- Official Logo
- Founded: 1998
- Founder: Nickodemus; Nappy G; Mariano;
- Status: Active
- Genre: Worldbeat; Afrobeat; House music; Downtempo;
- Country of origin: United States
- Location: New York City, New York

= Turntables on the Hudson =

American electronic music event series and record label

Turntables on the Hudson is a New York based underground music festival that has also transformed into a global event and record label since its foundation in 1998.

==History==
Turntables on the Hudson started as a series of music parties near the Hudson River in New York City in 1998 founded by DJ Nickodemus, DJ Mariano and percussionist Nappy G.

The event later expanded internationally and became a global record label.

In 2008, a 10 year anniversary compilation album was released featuring 10 popular tracks played at the festival.

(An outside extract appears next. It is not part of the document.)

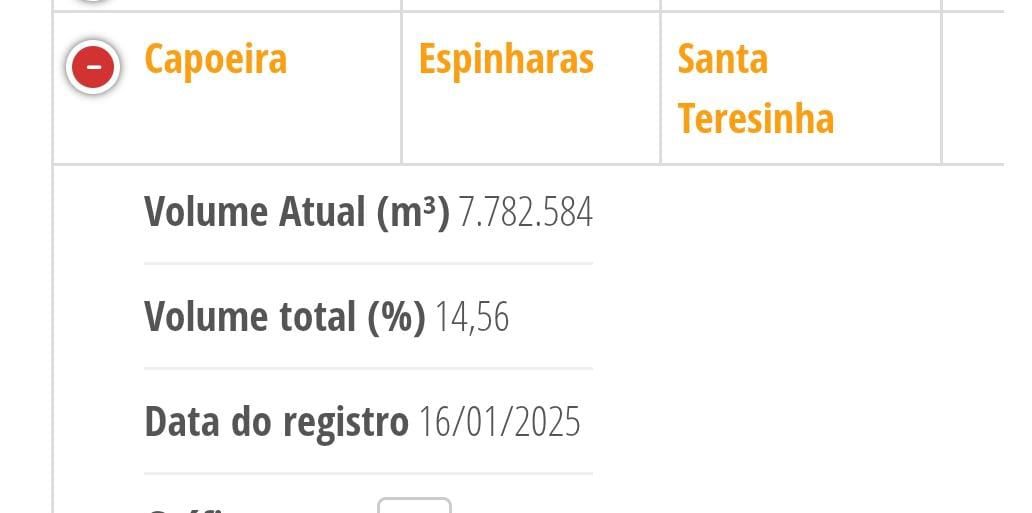Viewport: 1032px width, 513px height.
Task: Open the Espinharas basin link
Action: [505, 59]
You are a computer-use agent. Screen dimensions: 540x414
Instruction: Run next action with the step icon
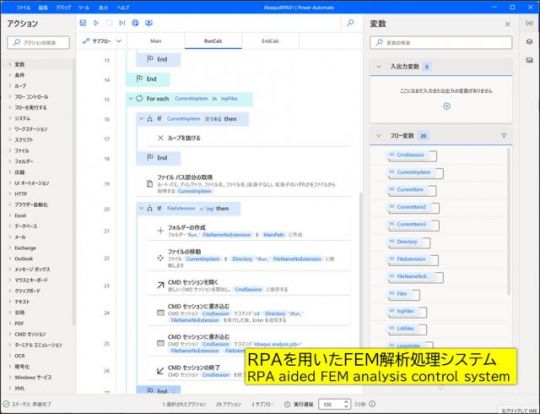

Similarly, in 2018, a 20 year anniversary compilation album was released featuring another 20 popular tracks from the event.

==Notable events==
The group later performed internationally on multiple occasions such as the "Turntables on the Nile" event in Cairo, Egypt, the "Turntables on the Caribbean" event in the Candela Arts and Music Festival at Old San Juan, Puerto Rico. and the "Turntables on las Ramblas" in Barcelona, Spain.

== Releases ==
The brand has issued several compilation albums documenting its musical history:
- Turntables on the Hudson Volume 1 (1999)
- Turntables on the Hudson Volume 2 (2002)
- Turntables on the Hudson Volume 3 (2003)
- Turntables on the Hudson Volume 4 (2004)
- Turntables on the Hudson 10 Year Anniversary (2008)
- Turntables on the Hudson Vol. 8: Reflecting Cielo (2012)
- Turntables on the Hudson 20 Year Anniversary (2018)

== In popular media ==
Songs from Turntables on the Hudson are featured in the form of an eponymous in-game radio station in the PlayStation Portable and mobile versions of the 2009 video game Grand Theft Auto: Chinatown Wars.